[Saved entries]
———

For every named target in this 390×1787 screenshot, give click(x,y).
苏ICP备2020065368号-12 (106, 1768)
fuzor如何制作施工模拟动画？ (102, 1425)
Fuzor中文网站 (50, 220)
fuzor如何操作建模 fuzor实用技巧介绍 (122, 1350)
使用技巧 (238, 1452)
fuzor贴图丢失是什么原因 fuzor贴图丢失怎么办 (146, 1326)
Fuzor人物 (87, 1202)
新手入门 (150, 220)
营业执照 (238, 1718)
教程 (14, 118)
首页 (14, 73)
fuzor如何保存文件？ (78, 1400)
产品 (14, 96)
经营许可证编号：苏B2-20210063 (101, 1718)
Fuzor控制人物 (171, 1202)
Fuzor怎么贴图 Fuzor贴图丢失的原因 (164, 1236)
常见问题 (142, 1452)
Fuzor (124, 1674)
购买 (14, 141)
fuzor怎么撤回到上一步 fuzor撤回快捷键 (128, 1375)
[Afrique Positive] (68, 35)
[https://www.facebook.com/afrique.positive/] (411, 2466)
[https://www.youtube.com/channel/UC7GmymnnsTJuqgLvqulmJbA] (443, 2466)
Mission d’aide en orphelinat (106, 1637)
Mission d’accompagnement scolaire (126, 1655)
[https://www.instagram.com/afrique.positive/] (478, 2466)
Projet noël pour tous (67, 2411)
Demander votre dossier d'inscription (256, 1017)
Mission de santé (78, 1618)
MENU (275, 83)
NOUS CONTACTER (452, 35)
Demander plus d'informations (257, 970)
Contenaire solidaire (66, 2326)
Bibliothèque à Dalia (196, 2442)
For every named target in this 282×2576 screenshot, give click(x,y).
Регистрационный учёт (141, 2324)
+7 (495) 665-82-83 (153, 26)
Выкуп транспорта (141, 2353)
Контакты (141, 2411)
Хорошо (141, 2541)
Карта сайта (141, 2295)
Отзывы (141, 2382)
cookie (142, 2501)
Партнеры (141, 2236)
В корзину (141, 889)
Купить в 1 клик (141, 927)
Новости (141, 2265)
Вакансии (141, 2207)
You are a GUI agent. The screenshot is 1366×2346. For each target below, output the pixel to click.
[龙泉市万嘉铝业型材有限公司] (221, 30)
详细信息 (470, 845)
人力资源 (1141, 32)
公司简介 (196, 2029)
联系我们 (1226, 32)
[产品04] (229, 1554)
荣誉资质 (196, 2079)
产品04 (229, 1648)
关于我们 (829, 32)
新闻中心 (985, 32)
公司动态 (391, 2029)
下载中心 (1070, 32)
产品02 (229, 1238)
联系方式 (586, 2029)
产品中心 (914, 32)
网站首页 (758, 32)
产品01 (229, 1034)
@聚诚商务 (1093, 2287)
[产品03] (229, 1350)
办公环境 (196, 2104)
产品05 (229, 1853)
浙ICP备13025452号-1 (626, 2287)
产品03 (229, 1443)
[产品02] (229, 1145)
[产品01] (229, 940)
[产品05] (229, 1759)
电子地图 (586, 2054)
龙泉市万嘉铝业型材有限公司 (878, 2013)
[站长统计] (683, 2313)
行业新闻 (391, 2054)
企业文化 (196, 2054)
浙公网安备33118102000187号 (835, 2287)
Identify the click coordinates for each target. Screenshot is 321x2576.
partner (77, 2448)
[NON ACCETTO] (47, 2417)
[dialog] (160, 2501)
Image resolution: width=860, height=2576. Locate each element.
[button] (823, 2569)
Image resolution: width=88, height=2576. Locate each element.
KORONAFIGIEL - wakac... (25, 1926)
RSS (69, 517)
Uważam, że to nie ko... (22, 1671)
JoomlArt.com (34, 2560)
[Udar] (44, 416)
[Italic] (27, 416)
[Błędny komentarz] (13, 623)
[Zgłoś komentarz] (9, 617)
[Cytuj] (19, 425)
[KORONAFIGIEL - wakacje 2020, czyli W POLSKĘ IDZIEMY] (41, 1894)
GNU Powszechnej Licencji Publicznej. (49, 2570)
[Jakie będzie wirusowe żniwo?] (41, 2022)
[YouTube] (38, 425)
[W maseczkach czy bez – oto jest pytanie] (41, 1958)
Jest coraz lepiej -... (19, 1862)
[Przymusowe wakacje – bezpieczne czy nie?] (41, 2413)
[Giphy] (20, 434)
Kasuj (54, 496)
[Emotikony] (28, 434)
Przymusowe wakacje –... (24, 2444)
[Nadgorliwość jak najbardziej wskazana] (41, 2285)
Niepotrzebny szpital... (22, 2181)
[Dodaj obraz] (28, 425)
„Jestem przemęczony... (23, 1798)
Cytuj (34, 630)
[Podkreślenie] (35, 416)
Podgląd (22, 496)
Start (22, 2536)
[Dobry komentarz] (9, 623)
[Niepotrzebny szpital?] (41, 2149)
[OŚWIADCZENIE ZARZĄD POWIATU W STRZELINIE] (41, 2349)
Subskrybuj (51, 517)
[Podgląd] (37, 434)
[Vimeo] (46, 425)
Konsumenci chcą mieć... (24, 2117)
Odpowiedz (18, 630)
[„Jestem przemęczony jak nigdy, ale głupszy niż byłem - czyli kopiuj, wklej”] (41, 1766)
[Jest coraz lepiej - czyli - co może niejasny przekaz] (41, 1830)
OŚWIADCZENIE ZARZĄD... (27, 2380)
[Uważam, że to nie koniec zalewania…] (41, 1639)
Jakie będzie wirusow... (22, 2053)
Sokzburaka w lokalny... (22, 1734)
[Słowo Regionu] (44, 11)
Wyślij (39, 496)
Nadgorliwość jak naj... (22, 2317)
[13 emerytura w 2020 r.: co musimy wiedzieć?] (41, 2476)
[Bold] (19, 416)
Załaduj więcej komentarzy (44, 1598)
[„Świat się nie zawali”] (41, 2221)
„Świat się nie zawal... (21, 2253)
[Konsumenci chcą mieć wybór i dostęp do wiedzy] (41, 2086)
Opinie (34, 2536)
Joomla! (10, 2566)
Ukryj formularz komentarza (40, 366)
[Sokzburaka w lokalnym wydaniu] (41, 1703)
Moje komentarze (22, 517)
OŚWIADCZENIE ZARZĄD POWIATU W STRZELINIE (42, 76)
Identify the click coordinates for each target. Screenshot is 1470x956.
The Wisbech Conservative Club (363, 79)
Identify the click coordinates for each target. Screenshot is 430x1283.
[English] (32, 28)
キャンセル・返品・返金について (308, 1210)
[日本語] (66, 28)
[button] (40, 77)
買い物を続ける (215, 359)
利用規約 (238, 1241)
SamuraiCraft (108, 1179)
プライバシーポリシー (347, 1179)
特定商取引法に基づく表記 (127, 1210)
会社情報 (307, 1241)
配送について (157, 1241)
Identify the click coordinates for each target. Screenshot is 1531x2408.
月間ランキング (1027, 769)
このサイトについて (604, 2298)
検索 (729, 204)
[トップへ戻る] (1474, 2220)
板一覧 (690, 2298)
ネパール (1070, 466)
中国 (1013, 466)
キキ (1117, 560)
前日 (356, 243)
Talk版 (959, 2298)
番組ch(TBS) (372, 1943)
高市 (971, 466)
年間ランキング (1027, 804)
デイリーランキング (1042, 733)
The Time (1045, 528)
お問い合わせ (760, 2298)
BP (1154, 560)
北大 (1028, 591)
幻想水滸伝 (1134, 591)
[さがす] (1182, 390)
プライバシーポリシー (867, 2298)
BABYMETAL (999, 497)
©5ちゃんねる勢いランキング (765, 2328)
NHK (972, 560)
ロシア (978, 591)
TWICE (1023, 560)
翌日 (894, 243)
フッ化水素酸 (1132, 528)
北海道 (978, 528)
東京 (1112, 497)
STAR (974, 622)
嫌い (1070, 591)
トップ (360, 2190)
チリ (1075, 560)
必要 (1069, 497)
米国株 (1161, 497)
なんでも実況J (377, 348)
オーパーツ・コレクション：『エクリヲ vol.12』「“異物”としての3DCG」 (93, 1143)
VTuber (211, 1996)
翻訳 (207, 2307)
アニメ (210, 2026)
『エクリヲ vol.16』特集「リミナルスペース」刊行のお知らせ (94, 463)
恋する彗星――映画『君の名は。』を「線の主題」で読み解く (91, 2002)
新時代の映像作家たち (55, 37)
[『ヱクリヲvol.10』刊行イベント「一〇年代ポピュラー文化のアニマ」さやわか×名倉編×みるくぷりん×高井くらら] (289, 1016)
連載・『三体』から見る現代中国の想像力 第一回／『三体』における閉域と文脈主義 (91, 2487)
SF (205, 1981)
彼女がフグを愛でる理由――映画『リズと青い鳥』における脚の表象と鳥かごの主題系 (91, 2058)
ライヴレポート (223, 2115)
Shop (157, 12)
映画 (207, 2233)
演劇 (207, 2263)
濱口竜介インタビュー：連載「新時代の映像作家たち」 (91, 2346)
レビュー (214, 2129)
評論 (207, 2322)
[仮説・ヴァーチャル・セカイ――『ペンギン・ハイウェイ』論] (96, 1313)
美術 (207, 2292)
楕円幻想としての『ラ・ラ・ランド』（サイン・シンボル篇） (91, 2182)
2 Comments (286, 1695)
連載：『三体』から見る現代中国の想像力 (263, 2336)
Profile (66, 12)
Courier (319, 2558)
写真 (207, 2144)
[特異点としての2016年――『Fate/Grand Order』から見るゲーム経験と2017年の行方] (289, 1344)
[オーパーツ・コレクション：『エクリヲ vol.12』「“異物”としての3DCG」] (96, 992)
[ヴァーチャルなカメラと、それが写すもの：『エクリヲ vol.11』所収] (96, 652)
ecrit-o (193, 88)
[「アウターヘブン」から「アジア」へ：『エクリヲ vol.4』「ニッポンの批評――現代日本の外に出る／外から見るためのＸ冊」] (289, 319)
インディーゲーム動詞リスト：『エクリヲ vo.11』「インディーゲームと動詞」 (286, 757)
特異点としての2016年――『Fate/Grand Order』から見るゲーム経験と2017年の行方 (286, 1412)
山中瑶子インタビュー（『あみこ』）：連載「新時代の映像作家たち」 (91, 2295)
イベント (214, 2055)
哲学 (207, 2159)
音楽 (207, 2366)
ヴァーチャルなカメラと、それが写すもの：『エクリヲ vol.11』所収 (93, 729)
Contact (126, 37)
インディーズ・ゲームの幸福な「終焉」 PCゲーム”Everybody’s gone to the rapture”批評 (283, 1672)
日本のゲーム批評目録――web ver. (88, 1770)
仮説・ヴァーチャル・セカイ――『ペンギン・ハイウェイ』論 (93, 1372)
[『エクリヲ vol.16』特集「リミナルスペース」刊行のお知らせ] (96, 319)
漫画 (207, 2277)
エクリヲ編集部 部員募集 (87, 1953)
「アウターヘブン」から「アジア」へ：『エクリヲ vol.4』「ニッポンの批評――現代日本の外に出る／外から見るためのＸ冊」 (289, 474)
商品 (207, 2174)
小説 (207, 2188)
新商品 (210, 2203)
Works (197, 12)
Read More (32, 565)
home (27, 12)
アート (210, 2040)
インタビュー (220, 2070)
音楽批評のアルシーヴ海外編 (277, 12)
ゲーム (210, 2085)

———

Every line of the entries above that holds "this" should be copied out.

For every named target in this 390×1787 screenshot, give click(x,y).
For every named target in this 282×2576 screenshot, give click(x,y).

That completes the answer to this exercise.